La ciudad de Almendralejo es una de
las poblaciones más prósperas de la comarca extremeña
de Tierra de Barros. De clima bastante seco, de inviernos templados
y elevadas temperaturas en verano, sus suelos fértiles por su
riqueza en nutrientes la han convertido en una de las más importantes
zonas productoras de vinos de todo el territorio nacional.
Almendralejo con algo más de 27500
habitantes y una extensión de 15563 hectáreas, ejerce
una fuerte atracción sobre las localidades vecinas, convirtiéndose
en una ciudad con grandes expectativas de futuro.

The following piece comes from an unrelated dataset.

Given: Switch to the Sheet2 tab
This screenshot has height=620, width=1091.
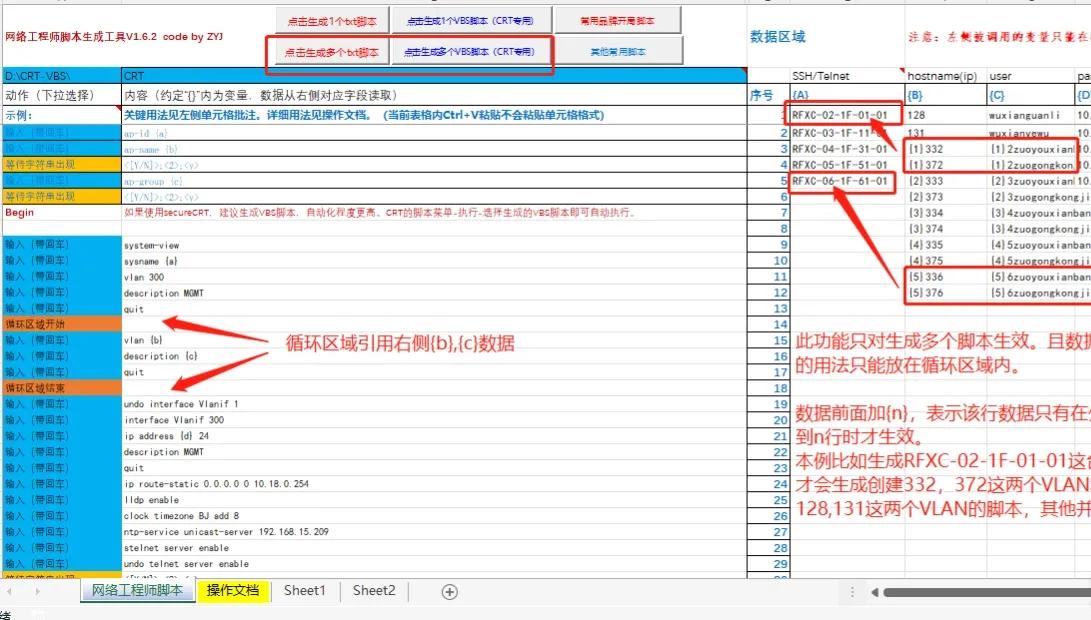Looking at the screenshot, I should click(373, 591).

Si bien en el pasado la economía de
Almendralejo fue eminentemente cerealista, en la actualidad ha ido evolucionando
hasta ser de tipo mesomediterránea, representada fundamentalmente
por la vid y el olivo.
Situada en la conocida Ruta de la Plata es
un enclave importante a la hora de dirigirnos hacia el interior de Extremadura
o de Andalucía.
Junto a estas notas geográficas, hay
que destacar la riqueza histórica de Almendralejo. Esta ciudad
se asienta sobre una o varias villas romanas, sobre la cual surgieron
como población medieval, como consecuencia del desarrollo que
realizó la Orden de Santiago en las tierras emeritenses.
El primer documento en el que aparece la denominación
de “Almendralejo” data de 1327, pero no será hasta
1536 cuando Carlos I le concede el título de la villa.
Isabel II será la encargada de declararla
ciudad por el Real Decreto, iniciándose así el imparable
auge y progreso que ha caracterizado a la ciudad hasta nuestros días.